◆ **Directions**:
From the data underneath, reproduce exactly the stretch that begins at the line with "The width and height of the screenshot is (1189, 731)." and ends after the line with "Task: Click the disabled".

Records excerpted from a collection:
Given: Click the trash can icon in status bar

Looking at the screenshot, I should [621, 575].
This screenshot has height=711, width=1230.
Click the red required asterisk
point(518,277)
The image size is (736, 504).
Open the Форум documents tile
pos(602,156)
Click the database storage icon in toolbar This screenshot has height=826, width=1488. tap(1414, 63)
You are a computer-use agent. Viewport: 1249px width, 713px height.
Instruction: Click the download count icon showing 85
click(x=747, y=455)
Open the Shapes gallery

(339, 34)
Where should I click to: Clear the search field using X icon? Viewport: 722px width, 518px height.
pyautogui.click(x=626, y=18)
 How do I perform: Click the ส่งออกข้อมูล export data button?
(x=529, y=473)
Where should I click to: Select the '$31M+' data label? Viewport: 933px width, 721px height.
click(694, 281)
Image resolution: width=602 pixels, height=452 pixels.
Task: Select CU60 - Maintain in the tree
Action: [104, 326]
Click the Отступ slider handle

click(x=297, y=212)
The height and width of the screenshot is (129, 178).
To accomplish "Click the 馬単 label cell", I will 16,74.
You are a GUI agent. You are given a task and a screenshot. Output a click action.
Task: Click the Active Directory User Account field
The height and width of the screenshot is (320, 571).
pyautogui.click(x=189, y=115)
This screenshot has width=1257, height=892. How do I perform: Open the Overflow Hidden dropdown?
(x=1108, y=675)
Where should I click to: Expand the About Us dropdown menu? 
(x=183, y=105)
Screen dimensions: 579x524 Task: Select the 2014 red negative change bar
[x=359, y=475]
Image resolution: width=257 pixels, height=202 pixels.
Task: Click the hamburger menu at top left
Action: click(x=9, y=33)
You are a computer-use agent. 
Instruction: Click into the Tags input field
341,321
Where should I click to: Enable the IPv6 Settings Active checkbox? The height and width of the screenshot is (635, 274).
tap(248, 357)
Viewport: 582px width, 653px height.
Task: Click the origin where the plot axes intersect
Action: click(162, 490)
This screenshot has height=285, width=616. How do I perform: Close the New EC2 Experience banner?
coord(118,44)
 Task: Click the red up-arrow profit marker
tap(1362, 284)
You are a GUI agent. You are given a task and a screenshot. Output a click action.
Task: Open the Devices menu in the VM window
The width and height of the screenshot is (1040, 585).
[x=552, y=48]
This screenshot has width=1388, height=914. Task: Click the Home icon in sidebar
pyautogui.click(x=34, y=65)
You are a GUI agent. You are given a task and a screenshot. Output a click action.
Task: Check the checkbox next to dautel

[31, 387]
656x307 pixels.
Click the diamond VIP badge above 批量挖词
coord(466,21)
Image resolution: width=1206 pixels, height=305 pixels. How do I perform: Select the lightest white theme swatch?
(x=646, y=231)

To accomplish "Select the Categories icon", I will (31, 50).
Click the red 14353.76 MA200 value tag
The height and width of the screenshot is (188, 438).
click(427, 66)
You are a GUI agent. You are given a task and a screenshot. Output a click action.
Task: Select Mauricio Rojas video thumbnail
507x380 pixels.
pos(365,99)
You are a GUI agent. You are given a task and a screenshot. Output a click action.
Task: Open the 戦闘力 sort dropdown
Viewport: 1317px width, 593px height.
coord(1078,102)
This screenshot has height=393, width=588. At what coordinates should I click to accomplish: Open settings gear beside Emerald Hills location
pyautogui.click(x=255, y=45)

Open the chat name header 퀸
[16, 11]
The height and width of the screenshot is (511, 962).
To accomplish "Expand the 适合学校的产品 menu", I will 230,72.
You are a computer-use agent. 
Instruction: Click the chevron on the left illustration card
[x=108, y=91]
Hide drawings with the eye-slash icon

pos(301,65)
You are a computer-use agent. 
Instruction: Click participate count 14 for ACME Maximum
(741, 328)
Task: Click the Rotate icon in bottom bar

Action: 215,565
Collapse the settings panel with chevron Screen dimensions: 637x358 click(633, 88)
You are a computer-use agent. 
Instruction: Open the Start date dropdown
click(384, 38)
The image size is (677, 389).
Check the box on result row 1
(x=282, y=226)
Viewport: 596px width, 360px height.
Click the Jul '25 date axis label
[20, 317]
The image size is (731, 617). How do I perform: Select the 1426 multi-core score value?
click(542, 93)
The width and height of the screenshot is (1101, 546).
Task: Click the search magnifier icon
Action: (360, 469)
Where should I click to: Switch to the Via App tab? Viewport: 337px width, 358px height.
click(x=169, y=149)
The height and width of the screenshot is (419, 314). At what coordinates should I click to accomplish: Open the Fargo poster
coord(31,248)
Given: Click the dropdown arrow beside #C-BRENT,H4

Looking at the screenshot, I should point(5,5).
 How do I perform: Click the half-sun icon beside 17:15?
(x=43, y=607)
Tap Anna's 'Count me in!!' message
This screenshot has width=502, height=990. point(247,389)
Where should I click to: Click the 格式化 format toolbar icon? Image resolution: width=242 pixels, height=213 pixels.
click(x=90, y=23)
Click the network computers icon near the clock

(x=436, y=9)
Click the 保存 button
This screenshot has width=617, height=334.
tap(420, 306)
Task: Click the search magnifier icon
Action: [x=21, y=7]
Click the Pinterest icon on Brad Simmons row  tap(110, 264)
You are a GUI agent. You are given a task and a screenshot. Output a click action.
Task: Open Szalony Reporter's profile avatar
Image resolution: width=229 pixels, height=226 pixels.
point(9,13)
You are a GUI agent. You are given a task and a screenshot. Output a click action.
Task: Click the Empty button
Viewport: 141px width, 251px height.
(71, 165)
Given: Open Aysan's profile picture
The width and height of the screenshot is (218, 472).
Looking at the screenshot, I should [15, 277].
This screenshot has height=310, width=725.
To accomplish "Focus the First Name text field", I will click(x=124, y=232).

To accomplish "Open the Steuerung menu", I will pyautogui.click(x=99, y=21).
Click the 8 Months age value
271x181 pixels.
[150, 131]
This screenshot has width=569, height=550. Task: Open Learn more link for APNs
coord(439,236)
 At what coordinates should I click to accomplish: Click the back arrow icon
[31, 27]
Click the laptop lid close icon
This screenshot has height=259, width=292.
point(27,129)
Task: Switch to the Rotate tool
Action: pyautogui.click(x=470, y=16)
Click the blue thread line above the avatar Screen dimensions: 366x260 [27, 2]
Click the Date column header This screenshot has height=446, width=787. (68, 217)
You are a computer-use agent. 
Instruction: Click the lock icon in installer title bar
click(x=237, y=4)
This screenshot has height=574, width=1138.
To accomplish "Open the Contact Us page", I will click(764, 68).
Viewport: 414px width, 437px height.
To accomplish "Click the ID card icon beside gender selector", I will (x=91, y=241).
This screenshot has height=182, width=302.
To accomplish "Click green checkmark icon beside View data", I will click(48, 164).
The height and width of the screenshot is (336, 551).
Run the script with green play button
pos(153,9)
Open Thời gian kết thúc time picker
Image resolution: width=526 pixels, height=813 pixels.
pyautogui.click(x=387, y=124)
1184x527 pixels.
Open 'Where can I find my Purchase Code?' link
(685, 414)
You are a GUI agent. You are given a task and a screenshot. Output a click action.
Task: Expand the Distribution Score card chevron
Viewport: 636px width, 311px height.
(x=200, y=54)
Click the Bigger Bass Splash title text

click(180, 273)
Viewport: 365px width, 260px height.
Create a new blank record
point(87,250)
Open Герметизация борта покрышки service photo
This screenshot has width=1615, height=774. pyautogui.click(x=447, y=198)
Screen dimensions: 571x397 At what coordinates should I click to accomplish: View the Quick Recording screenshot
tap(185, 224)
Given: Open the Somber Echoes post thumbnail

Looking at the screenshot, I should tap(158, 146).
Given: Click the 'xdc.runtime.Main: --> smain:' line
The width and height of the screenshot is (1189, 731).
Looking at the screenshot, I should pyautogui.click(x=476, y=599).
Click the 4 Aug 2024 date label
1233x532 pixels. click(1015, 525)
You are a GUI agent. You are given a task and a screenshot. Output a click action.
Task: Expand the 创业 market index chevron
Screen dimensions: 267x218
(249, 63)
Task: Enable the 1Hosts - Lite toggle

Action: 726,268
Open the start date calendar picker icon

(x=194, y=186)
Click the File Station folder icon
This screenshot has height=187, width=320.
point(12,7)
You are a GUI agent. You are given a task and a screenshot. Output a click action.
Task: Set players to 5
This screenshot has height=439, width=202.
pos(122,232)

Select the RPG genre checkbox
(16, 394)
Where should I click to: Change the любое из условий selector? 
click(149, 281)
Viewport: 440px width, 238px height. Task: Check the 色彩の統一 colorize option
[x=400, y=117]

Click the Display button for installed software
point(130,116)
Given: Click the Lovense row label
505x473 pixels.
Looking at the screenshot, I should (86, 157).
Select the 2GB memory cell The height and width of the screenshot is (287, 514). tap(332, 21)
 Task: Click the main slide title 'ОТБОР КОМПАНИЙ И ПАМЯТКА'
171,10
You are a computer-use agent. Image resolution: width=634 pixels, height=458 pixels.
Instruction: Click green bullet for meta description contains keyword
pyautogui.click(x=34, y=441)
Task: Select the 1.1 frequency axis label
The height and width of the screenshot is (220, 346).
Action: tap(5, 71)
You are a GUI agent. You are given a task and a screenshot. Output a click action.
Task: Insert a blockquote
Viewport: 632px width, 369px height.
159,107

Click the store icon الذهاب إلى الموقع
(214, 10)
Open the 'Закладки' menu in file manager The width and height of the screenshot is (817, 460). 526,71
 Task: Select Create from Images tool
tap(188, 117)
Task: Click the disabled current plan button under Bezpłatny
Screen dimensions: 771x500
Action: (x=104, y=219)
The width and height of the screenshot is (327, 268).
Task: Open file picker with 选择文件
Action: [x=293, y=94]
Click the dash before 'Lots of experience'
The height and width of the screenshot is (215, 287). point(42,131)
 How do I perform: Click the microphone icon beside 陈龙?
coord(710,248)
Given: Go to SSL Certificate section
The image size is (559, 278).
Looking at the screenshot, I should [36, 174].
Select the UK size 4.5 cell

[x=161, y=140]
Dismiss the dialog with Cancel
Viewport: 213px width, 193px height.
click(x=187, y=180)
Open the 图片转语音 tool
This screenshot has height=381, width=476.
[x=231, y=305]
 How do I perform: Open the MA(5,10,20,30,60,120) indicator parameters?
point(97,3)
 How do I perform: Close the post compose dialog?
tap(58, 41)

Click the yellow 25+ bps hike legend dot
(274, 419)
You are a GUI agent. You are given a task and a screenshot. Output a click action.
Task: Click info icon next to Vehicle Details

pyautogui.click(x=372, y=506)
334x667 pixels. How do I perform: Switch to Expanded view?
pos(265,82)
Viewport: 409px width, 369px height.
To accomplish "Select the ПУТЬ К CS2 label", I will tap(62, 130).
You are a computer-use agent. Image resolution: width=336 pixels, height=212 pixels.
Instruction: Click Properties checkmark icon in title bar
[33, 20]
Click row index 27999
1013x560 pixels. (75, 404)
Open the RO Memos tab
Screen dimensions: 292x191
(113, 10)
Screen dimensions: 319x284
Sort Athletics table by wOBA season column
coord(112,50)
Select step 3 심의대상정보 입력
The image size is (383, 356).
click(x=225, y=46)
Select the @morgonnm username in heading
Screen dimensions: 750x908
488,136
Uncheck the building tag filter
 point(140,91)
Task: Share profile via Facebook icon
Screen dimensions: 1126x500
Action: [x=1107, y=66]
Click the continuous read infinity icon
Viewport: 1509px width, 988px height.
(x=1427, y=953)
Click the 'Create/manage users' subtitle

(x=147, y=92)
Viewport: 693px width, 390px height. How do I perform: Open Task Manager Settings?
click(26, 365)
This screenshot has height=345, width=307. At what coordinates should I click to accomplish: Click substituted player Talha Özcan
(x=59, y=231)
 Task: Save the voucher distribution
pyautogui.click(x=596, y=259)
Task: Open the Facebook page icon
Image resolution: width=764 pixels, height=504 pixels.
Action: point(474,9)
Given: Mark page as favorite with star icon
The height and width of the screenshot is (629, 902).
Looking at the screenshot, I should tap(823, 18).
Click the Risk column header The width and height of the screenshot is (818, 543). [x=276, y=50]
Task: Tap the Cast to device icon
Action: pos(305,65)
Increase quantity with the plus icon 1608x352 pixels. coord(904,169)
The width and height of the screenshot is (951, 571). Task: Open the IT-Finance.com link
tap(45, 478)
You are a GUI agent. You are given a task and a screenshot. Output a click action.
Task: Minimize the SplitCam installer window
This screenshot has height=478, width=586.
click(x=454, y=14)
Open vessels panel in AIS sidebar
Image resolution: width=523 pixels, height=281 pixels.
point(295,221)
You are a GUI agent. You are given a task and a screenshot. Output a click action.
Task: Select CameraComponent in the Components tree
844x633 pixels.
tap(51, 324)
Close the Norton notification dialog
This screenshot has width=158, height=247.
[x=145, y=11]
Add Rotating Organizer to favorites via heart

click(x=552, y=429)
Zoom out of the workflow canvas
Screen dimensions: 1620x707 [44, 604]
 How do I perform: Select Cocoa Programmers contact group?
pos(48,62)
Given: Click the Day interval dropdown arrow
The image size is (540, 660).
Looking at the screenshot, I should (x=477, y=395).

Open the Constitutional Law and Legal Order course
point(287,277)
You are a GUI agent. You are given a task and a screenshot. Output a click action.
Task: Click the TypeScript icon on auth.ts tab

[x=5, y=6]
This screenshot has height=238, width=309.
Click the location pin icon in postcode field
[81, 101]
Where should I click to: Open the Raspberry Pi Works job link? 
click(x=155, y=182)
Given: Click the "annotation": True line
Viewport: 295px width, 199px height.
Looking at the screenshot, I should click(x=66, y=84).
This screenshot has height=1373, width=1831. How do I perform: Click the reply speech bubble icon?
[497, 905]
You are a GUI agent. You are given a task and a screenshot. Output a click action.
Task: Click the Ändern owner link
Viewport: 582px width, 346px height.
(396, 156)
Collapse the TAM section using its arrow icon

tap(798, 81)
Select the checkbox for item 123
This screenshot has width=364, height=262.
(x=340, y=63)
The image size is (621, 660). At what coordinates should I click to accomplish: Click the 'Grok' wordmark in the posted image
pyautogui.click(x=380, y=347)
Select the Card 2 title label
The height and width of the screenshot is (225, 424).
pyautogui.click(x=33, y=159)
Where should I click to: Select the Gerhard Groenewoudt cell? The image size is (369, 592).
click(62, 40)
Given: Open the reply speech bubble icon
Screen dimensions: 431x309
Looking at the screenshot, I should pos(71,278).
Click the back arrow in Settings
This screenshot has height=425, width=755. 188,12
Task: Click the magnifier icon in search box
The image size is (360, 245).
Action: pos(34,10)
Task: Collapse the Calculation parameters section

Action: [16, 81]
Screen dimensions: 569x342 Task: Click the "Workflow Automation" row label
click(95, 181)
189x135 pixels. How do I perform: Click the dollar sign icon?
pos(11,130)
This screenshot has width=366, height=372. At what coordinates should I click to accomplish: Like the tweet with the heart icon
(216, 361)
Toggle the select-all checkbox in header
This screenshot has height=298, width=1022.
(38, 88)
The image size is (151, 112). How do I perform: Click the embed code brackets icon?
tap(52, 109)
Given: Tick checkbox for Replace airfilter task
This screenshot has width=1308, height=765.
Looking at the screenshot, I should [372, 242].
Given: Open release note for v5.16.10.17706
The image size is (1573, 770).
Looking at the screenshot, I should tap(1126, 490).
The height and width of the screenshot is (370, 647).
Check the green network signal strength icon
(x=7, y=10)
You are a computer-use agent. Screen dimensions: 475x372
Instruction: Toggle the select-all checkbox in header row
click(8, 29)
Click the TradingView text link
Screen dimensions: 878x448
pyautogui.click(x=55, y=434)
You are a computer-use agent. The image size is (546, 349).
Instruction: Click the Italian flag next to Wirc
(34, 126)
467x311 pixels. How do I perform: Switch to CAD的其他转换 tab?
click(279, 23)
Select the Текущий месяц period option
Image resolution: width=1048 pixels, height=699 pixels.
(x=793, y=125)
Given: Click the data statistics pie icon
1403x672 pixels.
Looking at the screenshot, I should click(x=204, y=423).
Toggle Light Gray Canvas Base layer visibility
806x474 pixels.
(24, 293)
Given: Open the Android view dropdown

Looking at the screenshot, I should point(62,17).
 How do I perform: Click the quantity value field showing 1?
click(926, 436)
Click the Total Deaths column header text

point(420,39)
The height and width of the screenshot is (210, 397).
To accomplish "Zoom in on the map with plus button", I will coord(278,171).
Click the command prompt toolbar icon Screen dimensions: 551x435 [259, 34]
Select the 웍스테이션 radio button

◆ **Expected output**:
The width and height of the screenshot is (1189, 731).
Looking at the screenshot, I should pyautogui.click(x=476, y=599).
Click the 4 Aug 2024 date label
1233x532 pixels. click(1015, 525)
You are a GUI agent. You are given a task and a screenshot. Output a click action.
Task: Expand the 创业 market index chevron
Screen dimensions: 267x218
(249, 63)
Task: Enable the 1Hosts - Lite toggle

Action: 726,268
Open the start date calendar picker icon

(x=194, y=186)
Click the File Station folder icon
This screenshot has height=187, width=320.
point(12,7)
You are a GUI agent. You are given a task and a screenshot. Output a click action.
Task: Set players to 5
This screenshot has height=439, width=202.
pos(122,232)

Select the RPG genre checkbox
(16, 394)
Where should I click to: Change the любое из условий selector? 
click(149, 281)
Viewport: 440px width, 238px height. Task: Check the 色彩の統一 colorize option
[x=400, y=117]

Click the Display button for installed software
point(130,116)
Given: Click the Lovense row label
505x473 pixels.
Looking at the screenshot, I should (86, 157).
Select the 2GB memory cell The height and width of the screenshot is (287, 514). tap(332, 21)
 Task: Click the main slide title 'ОТБОР КОМПАНИЙ И ПАМЯТКА'
171,10
You are a computer-use agent. Image resolution: width=634 pixels, height=458 pixels.
Instruction: Click green bullet for meta description contains keyword
pyautogui.click(x=34, y=441)
Task: Select the 1.1 frequency axis label
The height and width of the screenshot is (220, 346).
Action: tap(5, 71)
You are a GUI agent. You are given a task and a screenshot. Output a click action.
Task: Insert a blockquote
Viewport: 632px width, 369px height.
159,107

Click the store icon الذهاب إلى الموقع
(214, 10)
Open the 'Закладки' menu in file manager The width and height of the screenshot is (817, 460). 526,71
 Task: Select Create from Images tool
tap(188, 117)
Task: Click the disabled current plan button under Bezpłatny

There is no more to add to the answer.